Updated January 20, 2023 - 8:50 am
The Southern Nevada Water Authority on Thursday approved more than $70 million for water projects throughout the valley, with about half going toward pipelines that city officials expect to bolster economic development at Apex Industrial Park in North Las Vegas.
The water authority’s board of directors voted unanimously in favor of roughly $37 million in funding for the Garnet Valley Water Transition System project, a series of pipelines that will bring water to the industrial park located roughly 20 miles northeast of the Strip, and send wastewater from the site back to the valley that can be treated and recycled back into Lake Mead.
North Las Vegas Councilman and authority board member Scott Black called it a “momentous day” for North Las Vegas and the future of economic diversification in Southern Nevada.
“The park has been on the map, if you will, for many decades, but it’s lacked the infrastructure to support any development,” Black said in an interview Thursday.
But that started to change in 2018, when North Las Vegas officials signed off on a plan with a private developer to build water pipelines to the park in hopes of luring more businesses to the site. And in the past few years, the city has seen a surge of activity as more and more companies have moved into Apex.

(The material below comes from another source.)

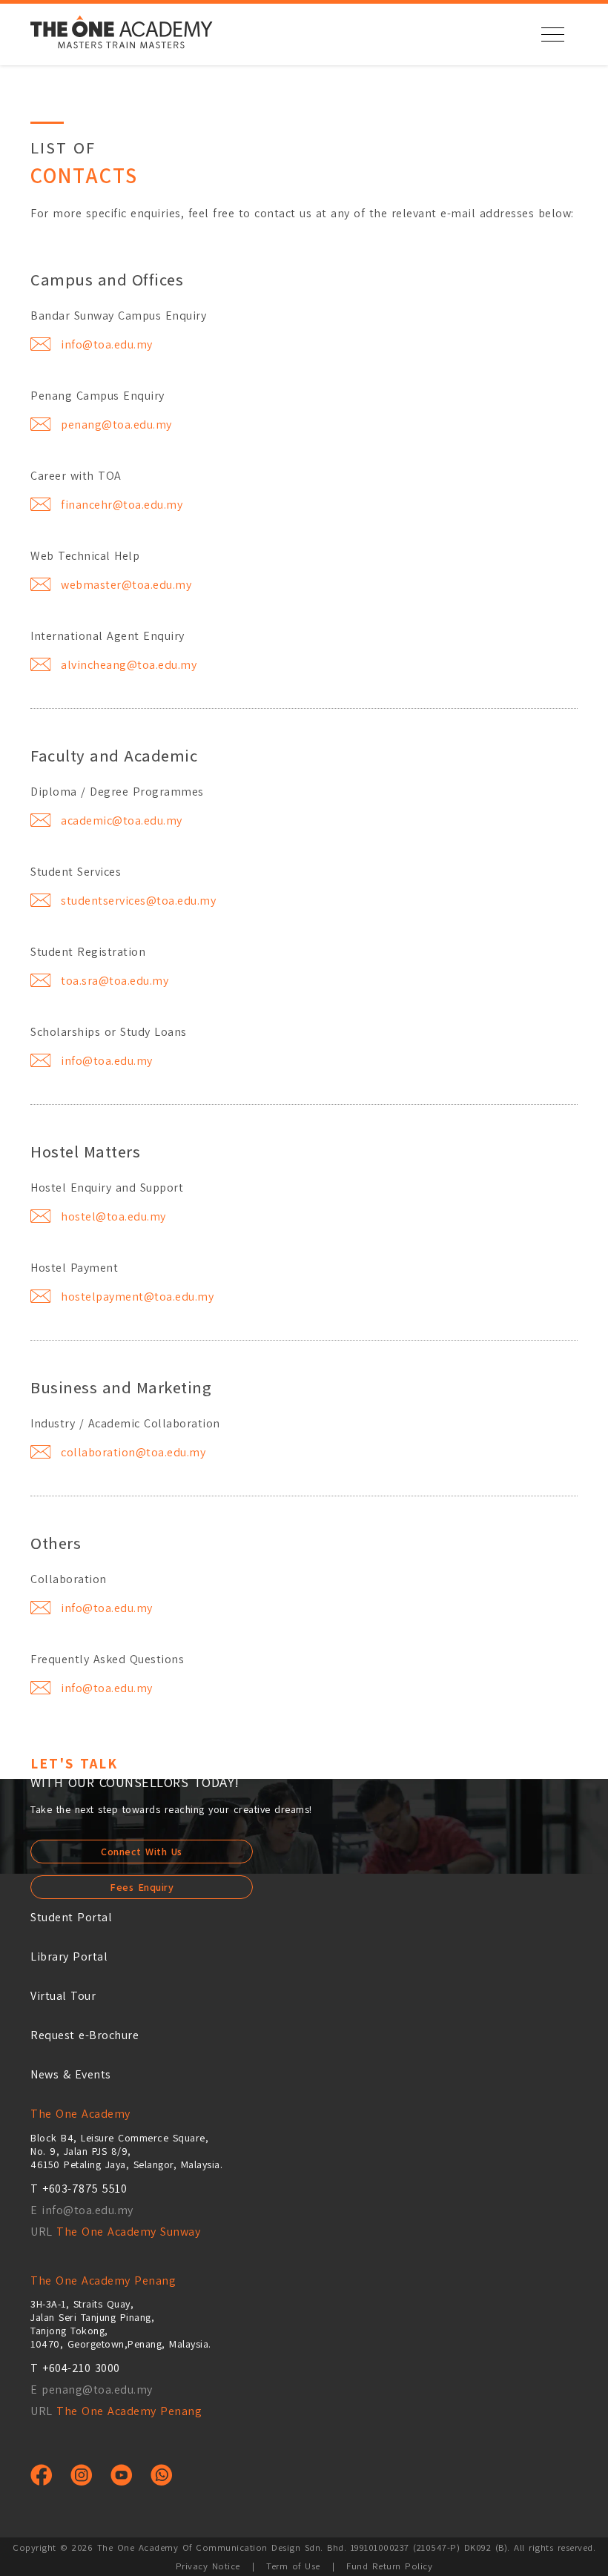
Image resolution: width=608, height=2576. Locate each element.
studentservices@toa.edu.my (138, 900)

The new pipeline system approved by the water authority board Thursday will help keep that momentum going and enables the city to develop the entire Apex site, Black said.
Black said the project, which will include 15 miles of pipeline, a 5 million gallon reservoir and a pumping station that can pump 20 million gallons per day, is expected to be completed within the next five to seven years.
Colby Pellegrino, the water authority’s deputy general manager of resources, said the authority expects almost all of the water sent out to Apex to be recycled back to Lake Mead because almost none of the water will be used outdoors or in other water-consuming processes such as evaporative cooling.
“There’s no residential zoning in Apex. There’s no parks. There’s no cemetery. So there will be no turf consumption of water in Apex,” Pellegrino said. “You should end up with businesses with fairly low water footprints going into the Apex area, and the majority of that water footprint should be non-consumptive.”
Other funding approved included $28 million for water pipeline and pumping station upgrades in the eastern Las Vegas Valley and an additional $7 million for improvements and building of weirs in Las Vegas Wash.